Yani, ancak yıllar sonra kendime şunu sordum: Sağ nerede? Çünkü siyasi yelpazenin o kısmına ait olduğunu veya orada yansımasını gördüğünü iddia eden ne bir parti, ne bir hareket, ne de bir birey vardı. Geçmişi, tarihsel geçmişi, başka bir çağdan, hatta Jura döneminden kalma başka bir dünyayı kurtarmak, profilini görmek gerekiyordu. Şimdiki zamanda bu konuda konuşabilecek kimse yoktu. Konuyu duymaya veya okumaya çalışırken içimde buruk bir tat kalıyordu; çok fazla suskunluk, perde arkası manevralar ve bahaneler.
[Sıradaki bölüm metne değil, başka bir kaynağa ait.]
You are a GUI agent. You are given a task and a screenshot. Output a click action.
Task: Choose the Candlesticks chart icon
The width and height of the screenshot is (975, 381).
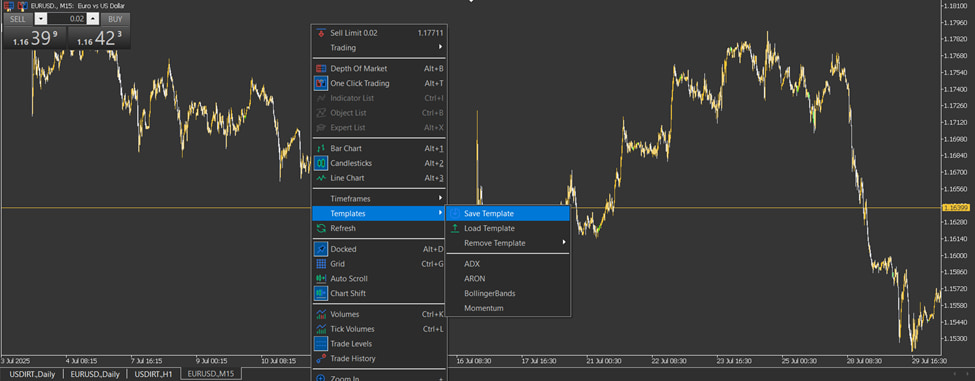coord(321,163)
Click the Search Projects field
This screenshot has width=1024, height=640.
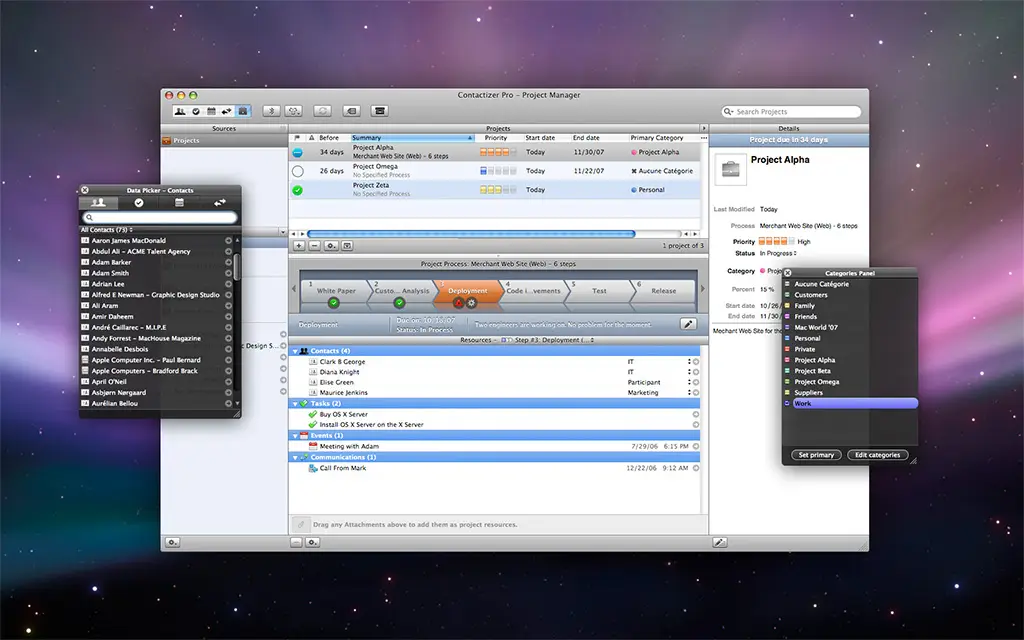click(793, 112)
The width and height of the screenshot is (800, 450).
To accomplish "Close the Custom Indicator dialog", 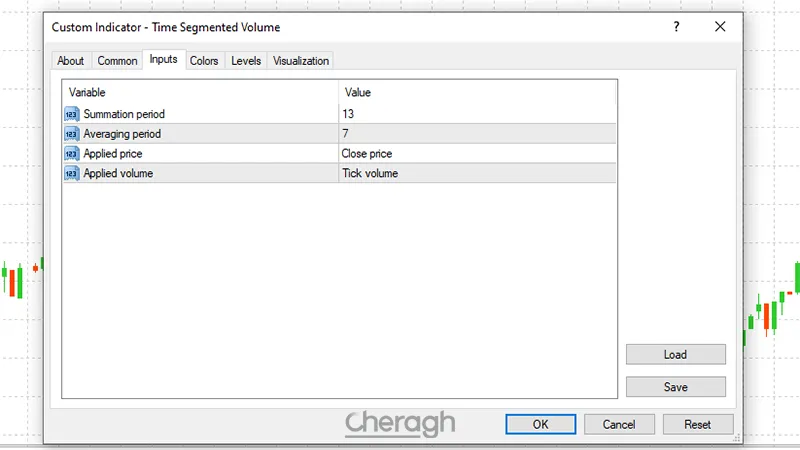I will click(x=720, y=27).
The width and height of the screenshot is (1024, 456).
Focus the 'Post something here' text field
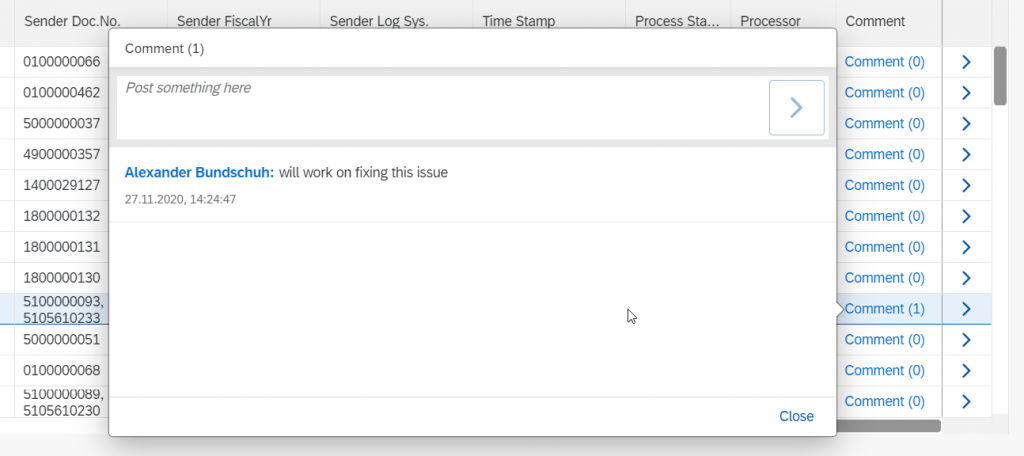[442, 108]
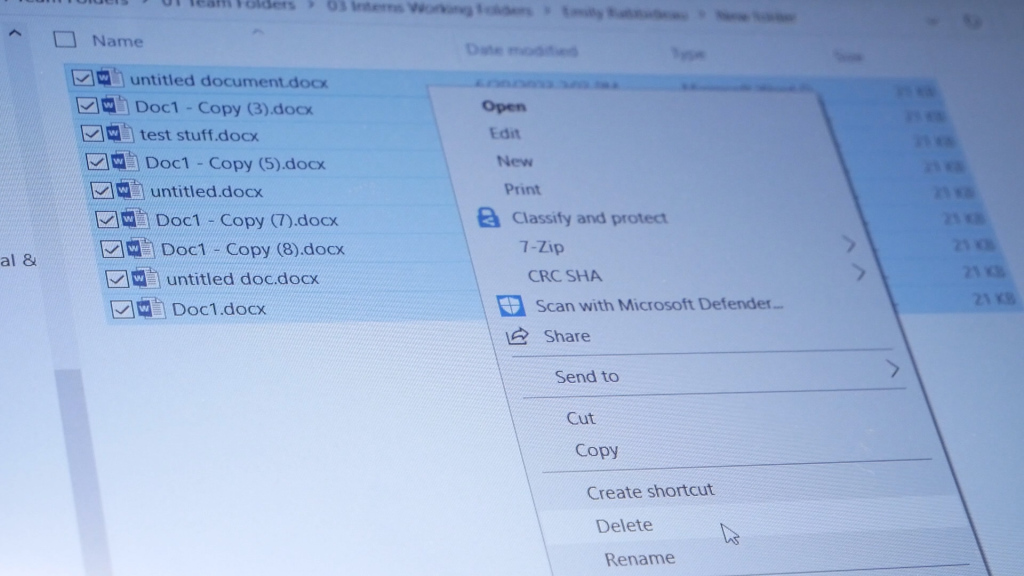Image resolution: width=1024 pixels, height=576 pixels.
Task: Expand the CRC SHA submenu arrow
Action: click(x=859, y=272)
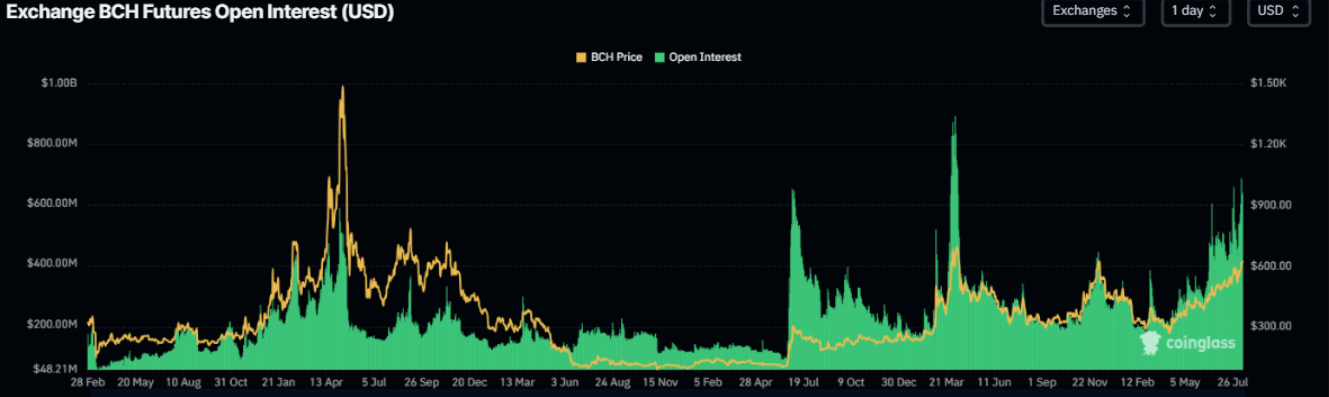The height and width of the screenshot is (397, 1329).
Task: Click the Exchanges dropdown chevron arrows
Action: (x=1128, y=11)
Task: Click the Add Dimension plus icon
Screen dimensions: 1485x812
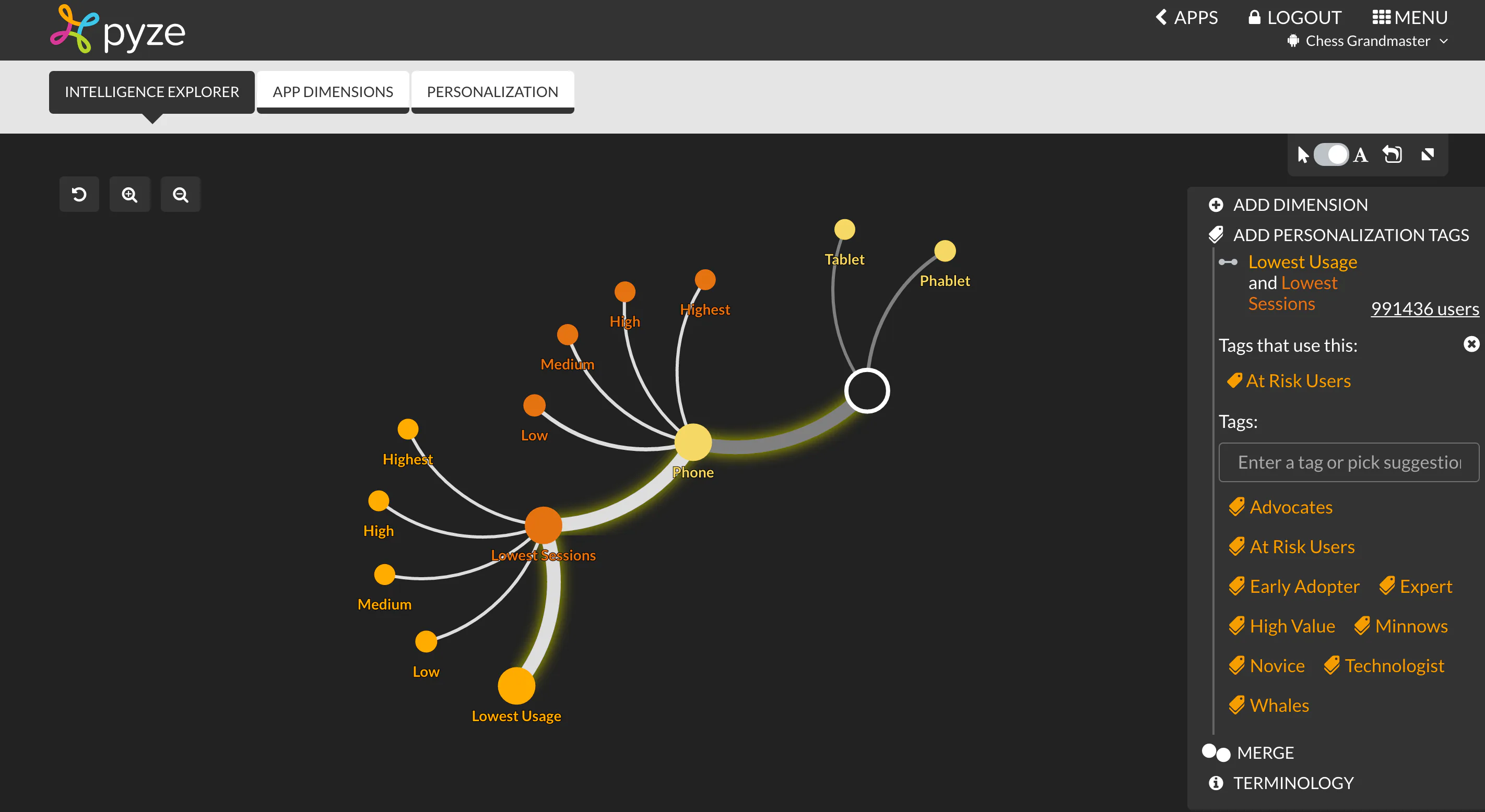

En anlayışlı ve cömert olanlar konuya içtenlikle gülümsüyor, en kasvetli olanlar hakaretler savuruyordu - ama hepsi konudan kaçınıyordu.
Kurumsal ve parti düzeyinde, özellikle belli bir sol kanattan gelenler, özellikle uygunsuz bir pozisyona veya kişiliğe saldırmak istediklerinde, birinin onlara Salazar yanlısı veya gerici dediğini duyarlardı. Daha fazlası değil.
Böylece, iftira ve kötü şöhretin gölgesinde, kötülükle renklenmiş bir belirsizlik içindeydik. Hiç şüphe yoktu: Estado Novo kötüydü. Bu düşünce, rejimin kuruluş anma törenlerinde, yaraların açığa çıktığı ve öfke çığlıklarının yükseldiği bir dönemde daha da güçlendi ve ifşa oldu. İşkence, şiddet, PIDE (gizli polis), sansür – faşizm – hepsi orada ortaya çıktı. Ancak Salazarizm doktrini, ideolojisi, aksiyolojisi ve yönetimi konusunda istenmeyen bir sessizlik devam etti. Acaba korku muydu, diye düşündüm.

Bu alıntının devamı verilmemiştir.